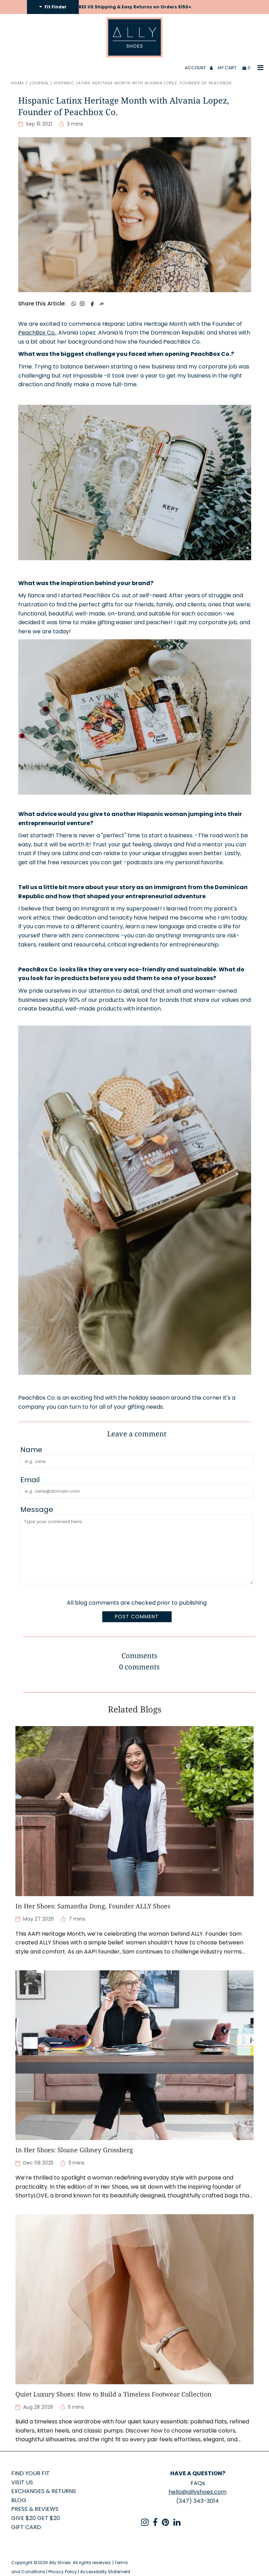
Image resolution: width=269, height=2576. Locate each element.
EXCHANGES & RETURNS (43, 2491)
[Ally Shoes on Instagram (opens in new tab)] (145, 2523)
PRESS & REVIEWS (34, 2509)
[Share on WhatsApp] (73, 303)
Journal (39, 83)
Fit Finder (55, 7)
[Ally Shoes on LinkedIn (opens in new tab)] (177, 2523)
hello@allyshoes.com (197, 2492)
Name (31, 1450)
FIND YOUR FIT (30, 2473)
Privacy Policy (62, 2572)
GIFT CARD (26, 2527)
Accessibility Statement (105, 2572)
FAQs (198, 2483)
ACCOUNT (196, 68)
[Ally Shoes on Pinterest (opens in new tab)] (165, 2523)
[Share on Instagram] (82, 303)
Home (17, 83)
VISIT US (22, 2482)
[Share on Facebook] (92, 304)
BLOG (18, 2500)
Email (30, 1480)
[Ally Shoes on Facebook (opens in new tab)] (155, 2523)
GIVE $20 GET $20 (35, 2518)
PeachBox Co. (37, 333)
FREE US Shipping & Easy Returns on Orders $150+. (134, 7)
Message (36, 1509)
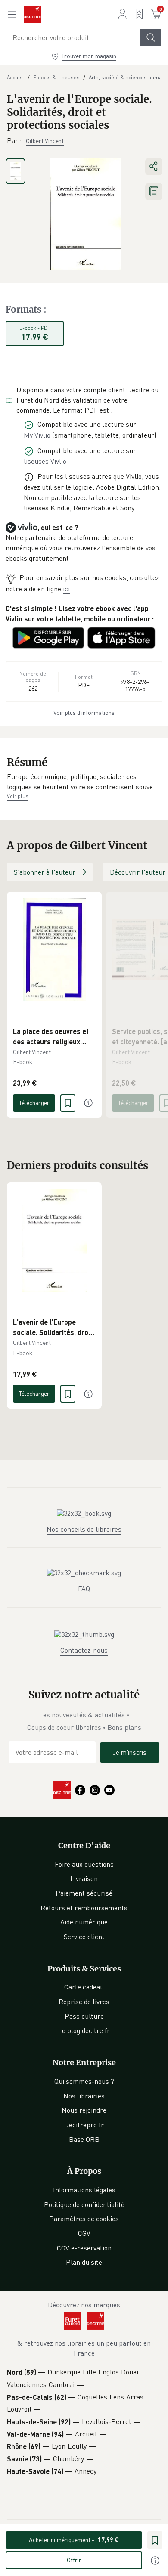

AIM OF THE EXERCISE: Note each line above that contains "Facebook" and copy it out.

REPLY TO THE EXERCISE:
[Share on Facebook] (92, 304)
[Ally Shoes on Facebook (opens in new tab)] (155, 2523)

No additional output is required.